EDIT (j.p.) Unfortunately the linked solution cannot be easily adapted to this case here. I kept the text as far it was correct.

(1) Recall Sylow's Theorem: If $|G| = p^em; p, e, m \in \mathbb Z^+; (p, m) = 1;$ the number of $Syl_p (G) = s$, then $s \equiv 1\pmod p$ and $s \mid m.$
(2) For $|G| = 5 \cdot 2 \cdot 3$, suppose that $p = 5, e = 1$ and $m = 6.$ Therefore $s \equiv 1\pmod 5 $ and $s \mid 6,$ thus $s = \{1, 6 \}$. The 5-Sylow subgroup is normal if and only if $s=1$, and in this case $G$ is not simple.
(3) Now look at Nirdonkey's answer.

Hope this will be useful for some of you and thank you very much for those of you who have helped me.

Answer 1

If $G$ is a group of order 30, then the number of Sylow 5-subgroups is congruent to 1 modulo 5 and divides 30, so it must be 1 or 6. And the number of Sylow 3-subgroups is congruent to 1 modulo 3 and divides 30, so it must be 1 or 10. If there is a unique subgroup of order 3 or 5, it is normal and we are done. If not, there are 6 subgroups of order 5 and 10 subgroups of order 3. But all of these groups must be cyclic, so every non-trivial element of such a subgroup is a generator of the subgroup.
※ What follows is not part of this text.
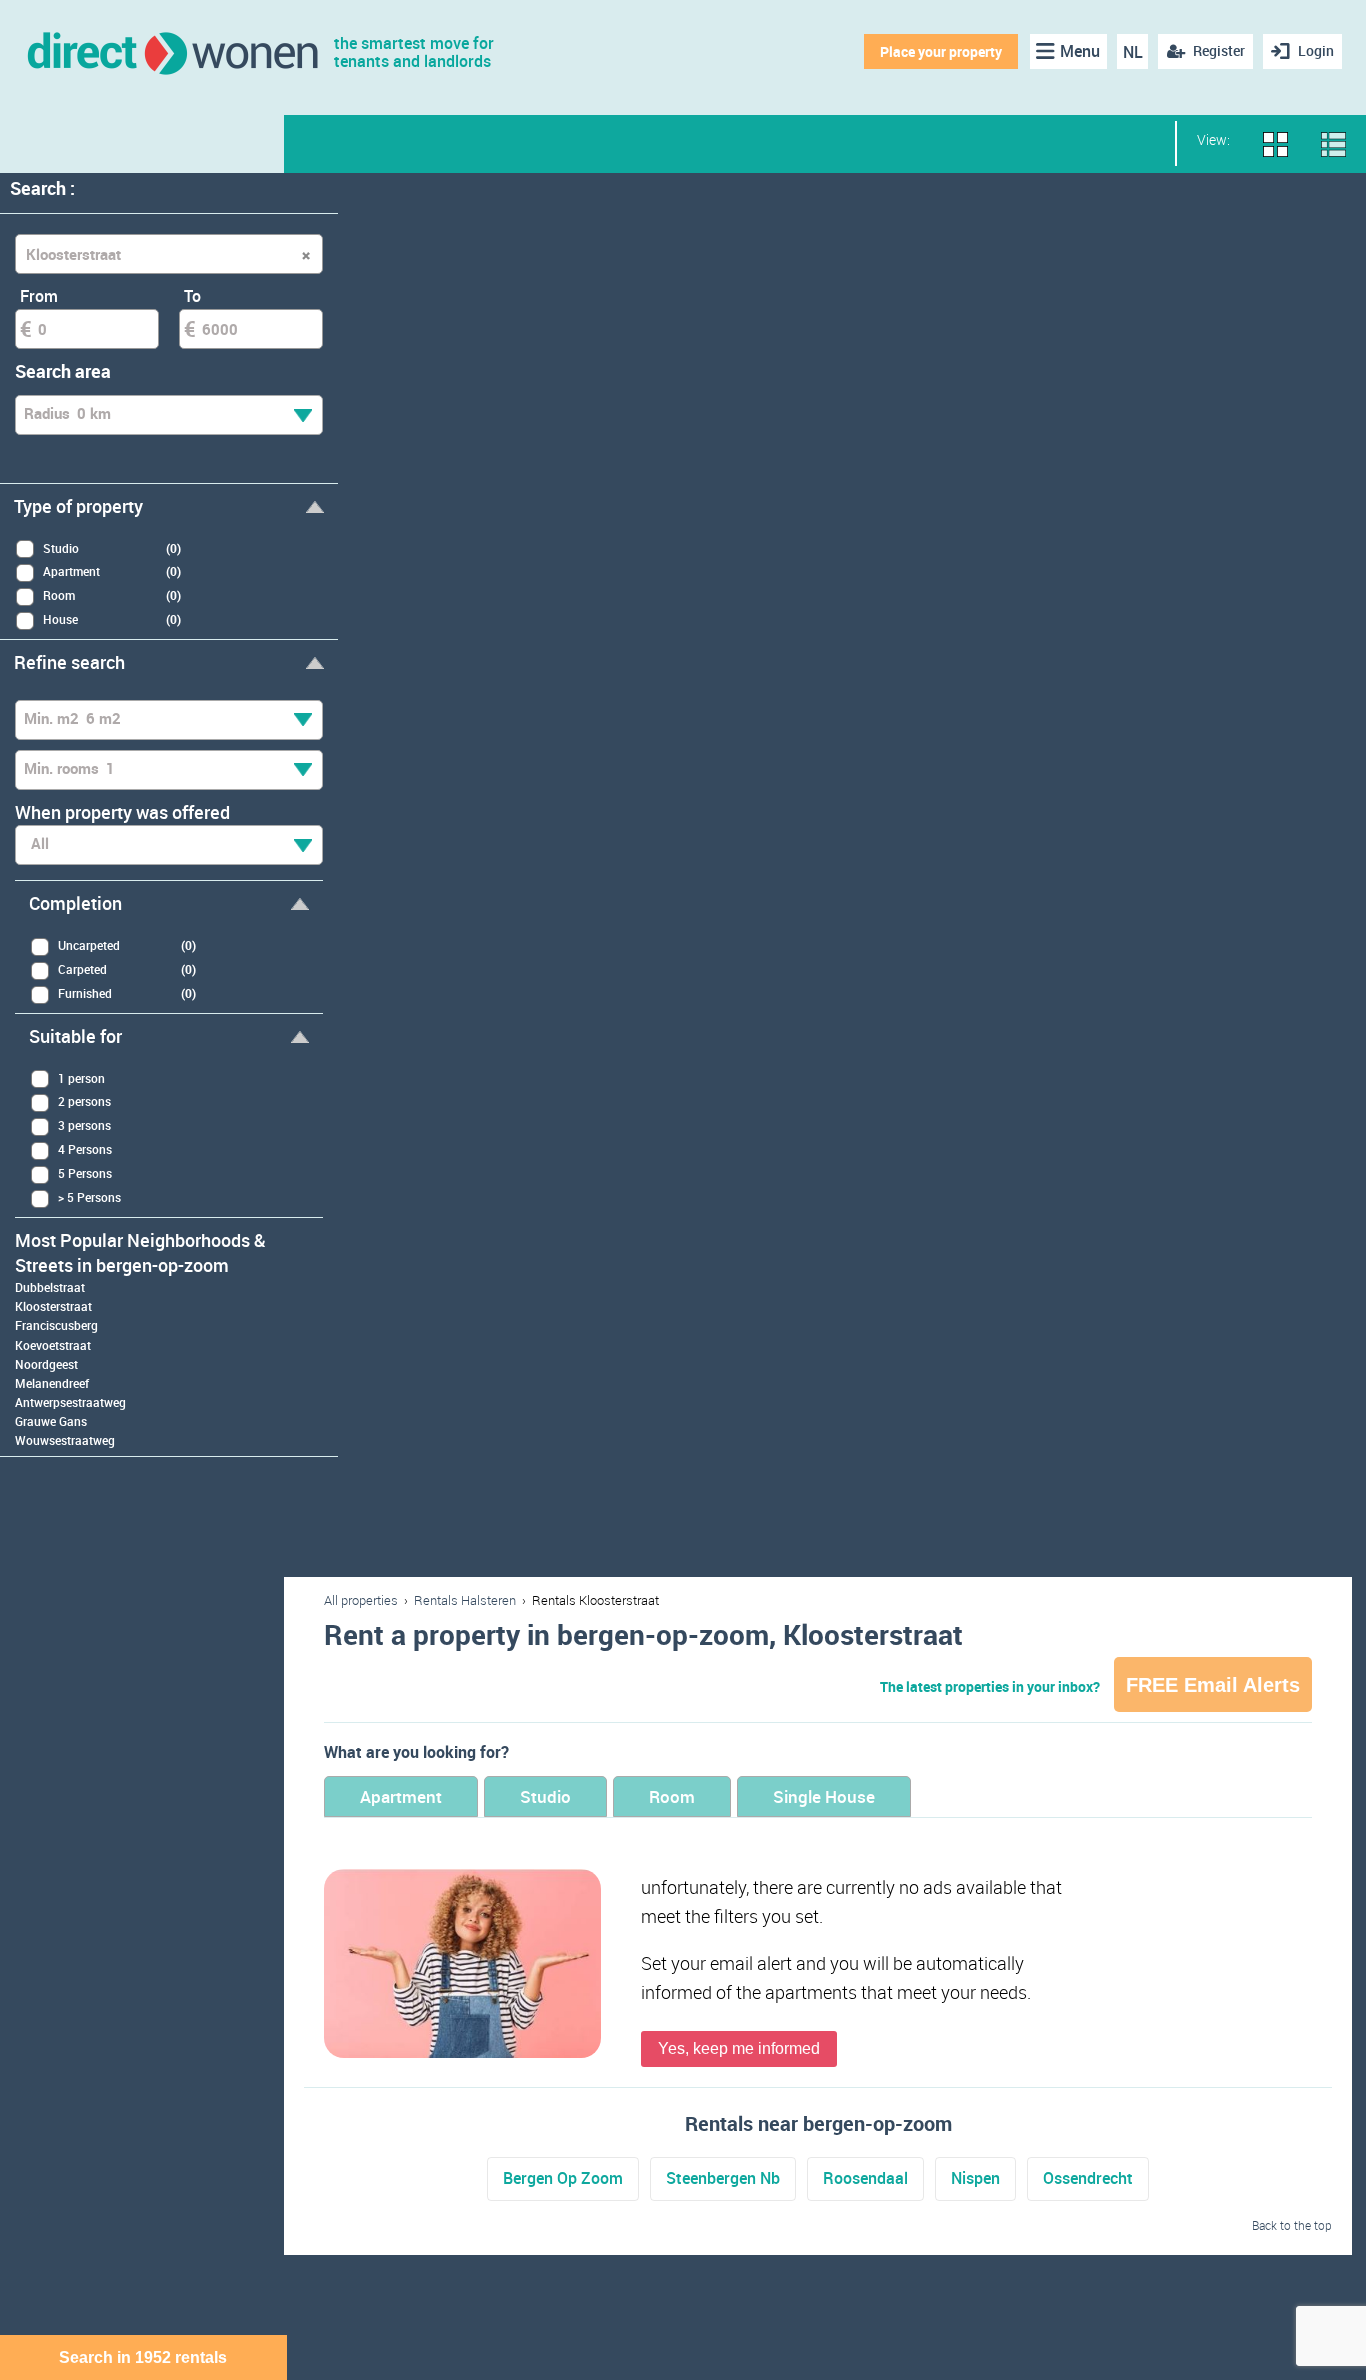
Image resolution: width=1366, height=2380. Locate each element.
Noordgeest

It follows that no non-trivial element of $G$ is contained in more than one of these subgroups. But then we have at least $6 \cdot 4 + 10 \cdot 2$ elements in $G$, which is a contradiction.

See also Group of order $|G|=pqr$, $p,q,r$ primes has a normal subgroup of order

Answer 2

By Cayley's theorem, a group $G$ of order $30$ is isomorphic to a subgroup of $S_{30}$ is such a way that no non-identity element of $G$ has any fixed point. There is an element $t$ of order $2$ in $G$ which is represented by a product of $15$ $2$-cycles, so as an odd permutation. The elements of $G$ which are represented as even permutations of $S_{30}$ form a normal subgroup of index $2$, so $G$ is not simple.